__How to complete this task__: Every line with "computer" in it should be copied from the data.

__Data for the task__:
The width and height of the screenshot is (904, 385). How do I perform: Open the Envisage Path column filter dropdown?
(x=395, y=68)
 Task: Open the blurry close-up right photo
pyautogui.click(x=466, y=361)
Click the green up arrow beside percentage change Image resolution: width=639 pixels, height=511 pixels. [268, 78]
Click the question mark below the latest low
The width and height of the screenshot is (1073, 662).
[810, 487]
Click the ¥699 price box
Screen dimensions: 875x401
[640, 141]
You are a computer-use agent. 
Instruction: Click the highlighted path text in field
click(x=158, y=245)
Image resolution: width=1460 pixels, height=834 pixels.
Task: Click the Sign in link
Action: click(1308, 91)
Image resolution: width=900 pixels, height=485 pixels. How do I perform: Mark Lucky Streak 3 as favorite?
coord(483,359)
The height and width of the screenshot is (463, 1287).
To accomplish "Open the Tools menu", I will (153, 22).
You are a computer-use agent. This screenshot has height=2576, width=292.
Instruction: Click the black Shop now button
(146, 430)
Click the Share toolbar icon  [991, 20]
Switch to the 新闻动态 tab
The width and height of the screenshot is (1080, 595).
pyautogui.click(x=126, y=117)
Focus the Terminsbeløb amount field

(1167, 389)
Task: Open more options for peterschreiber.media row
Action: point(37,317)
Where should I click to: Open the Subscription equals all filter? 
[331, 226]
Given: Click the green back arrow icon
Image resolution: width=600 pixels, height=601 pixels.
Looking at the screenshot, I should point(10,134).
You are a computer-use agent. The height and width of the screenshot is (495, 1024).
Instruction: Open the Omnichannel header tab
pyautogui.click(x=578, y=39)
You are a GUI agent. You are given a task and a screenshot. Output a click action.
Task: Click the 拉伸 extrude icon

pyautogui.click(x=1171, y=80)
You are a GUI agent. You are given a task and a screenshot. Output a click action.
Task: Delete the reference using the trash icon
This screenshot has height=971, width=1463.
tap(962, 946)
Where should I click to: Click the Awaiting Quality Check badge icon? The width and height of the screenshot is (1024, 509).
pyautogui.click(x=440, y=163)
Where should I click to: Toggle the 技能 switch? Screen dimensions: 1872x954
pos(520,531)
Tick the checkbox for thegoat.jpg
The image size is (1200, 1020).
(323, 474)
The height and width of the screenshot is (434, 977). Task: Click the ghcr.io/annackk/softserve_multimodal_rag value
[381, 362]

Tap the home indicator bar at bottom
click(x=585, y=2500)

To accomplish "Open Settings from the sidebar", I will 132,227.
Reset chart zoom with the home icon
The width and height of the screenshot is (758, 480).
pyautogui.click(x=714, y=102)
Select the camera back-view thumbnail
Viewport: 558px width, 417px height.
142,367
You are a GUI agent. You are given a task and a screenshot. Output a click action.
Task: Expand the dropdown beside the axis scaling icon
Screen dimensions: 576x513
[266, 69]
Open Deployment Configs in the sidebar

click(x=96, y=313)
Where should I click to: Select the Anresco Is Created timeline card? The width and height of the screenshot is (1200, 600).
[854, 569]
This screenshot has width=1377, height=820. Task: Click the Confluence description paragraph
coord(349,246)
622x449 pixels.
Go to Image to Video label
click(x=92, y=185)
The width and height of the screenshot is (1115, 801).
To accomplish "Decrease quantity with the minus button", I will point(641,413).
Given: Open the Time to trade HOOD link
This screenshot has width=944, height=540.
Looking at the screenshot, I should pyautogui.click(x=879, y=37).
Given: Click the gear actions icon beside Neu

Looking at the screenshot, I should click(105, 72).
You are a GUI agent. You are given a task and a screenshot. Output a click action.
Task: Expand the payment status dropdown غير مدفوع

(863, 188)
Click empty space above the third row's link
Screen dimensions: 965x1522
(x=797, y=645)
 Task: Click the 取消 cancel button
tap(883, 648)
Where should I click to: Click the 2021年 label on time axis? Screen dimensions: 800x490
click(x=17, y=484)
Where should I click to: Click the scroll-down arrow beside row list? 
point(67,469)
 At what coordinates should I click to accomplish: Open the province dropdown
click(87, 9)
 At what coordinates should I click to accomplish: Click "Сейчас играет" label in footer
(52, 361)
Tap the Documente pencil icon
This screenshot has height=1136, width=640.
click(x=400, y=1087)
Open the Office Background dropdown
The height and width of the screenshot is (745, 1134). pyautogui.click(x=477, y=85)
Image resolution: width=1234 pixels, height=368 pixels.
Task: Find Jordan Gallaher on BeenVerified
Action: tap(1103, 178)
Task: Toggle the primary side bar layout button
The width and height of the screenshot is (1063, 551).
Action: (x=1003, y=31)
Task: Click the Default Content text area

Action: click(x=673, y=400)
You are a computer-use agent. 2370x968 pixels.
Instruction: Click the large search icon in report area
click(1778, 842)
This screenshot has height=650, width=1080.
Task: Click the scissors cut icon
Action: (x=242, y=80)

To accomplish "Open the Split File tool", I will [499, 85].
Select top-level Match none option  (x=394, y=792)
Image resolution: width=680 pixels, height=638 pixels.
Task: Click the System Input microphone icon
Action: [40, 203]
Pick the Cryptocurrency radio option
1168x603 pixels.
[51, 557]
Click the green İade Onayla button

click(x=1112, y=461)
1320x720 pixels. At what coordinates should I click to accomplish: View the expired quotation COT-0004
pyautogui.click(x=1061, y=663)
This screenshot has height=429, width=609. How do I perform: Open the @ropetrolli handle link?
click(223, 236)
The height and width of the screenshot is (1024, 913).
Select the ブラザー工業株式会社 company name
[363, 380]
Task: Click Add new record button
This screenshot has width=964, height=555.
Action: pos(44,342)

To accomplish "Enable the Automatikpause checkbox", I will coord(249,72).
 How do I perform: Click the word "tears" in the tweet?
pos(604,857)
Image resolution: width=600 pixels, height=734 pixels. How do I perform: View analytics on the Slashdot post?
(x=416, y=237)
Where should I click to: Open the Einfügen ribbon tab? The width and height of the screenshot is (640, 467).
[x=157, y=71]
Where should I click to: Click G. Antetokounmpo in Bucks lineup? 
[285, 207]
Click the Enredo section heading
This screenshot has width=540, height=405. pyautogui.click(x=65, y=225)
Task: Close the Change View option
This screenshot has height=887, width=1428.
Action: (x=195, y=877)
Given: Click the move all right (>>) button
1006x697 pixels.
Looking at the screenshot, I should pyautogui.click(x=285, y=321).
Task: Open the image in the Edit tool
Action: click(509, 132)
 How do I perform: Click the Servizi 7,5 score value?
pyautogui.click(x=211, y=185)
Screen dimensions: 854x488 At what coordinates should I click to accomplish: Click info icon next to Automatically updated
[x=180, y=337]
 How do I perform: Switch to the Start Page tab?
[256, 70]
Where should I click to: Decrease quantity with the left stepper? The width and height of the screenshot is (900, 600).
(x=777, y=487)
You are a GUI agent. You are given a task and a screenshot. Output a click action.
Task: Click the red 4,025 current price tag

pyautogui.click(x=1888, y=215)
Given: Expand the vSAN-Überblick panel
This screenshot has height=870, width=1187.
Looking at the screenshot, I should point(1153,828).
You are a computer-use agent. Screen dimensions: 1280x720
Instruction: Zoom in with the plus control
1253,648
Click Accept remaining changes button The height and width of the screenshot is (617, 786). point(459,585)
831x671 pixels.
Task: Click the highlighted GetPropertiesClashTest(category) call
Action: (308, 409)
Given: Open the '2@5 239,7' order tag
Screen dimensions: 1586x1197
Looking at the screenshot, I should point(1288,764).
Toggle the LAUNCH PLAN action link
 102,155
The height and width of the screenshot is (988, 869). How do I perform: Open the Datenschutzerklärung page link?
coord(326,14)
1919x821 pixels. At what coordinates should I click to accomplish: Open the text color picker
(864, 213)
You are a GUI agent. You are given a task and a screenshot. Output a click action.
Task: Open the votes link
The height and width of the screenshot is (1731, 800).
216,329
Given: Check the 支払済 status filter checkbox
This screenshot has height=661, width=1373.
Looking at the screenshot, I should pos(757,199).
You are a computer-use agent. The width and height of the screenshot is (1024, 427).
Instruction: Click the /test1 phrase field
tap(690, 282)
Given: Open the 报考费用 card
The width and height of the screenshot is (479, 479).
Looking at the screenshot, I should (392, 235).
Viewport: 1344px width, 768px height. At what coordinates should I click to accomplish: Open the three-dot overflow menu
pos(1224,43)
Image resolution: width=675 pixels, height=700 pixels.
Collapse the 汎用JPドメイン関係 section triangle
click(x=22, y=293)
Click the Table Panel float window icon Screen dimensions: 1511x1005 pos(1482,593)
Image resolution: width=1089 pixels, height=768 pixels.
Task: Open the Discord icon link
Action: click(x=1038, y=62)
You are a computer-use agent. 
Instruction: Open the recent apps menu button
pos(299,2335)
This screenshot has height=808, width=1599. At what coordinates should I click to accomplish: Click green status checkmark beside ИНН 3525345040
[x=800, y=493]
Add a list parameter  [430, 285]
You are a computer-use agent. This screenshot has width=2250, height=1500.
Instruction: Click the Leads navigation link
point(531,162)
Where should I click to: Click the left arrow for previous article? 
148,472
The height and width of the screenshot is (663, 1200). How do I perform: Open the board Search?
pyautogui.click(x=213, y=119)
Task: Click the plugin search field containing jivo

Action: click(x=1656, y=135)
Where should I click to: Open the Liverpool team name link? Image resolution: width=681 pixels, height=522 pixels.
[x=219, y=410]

__Task answer__:
You are a computer-use agent. 
You are a computer-use agent. This screenshot has height=2576, width=292.
You are a computer-use agent. The height and width of the screenshot is (495, 1024).
You are a computer-use agent. 2370x968 pixels.
You are a computer-use agent. Screen dimensions: 1280x720
You are a computer-use agent. The width and height of the screenshot is (1024, 427).
You are a computer-use agent. 
You are a computer-use agent. This screenshot has width=2250, height=1500.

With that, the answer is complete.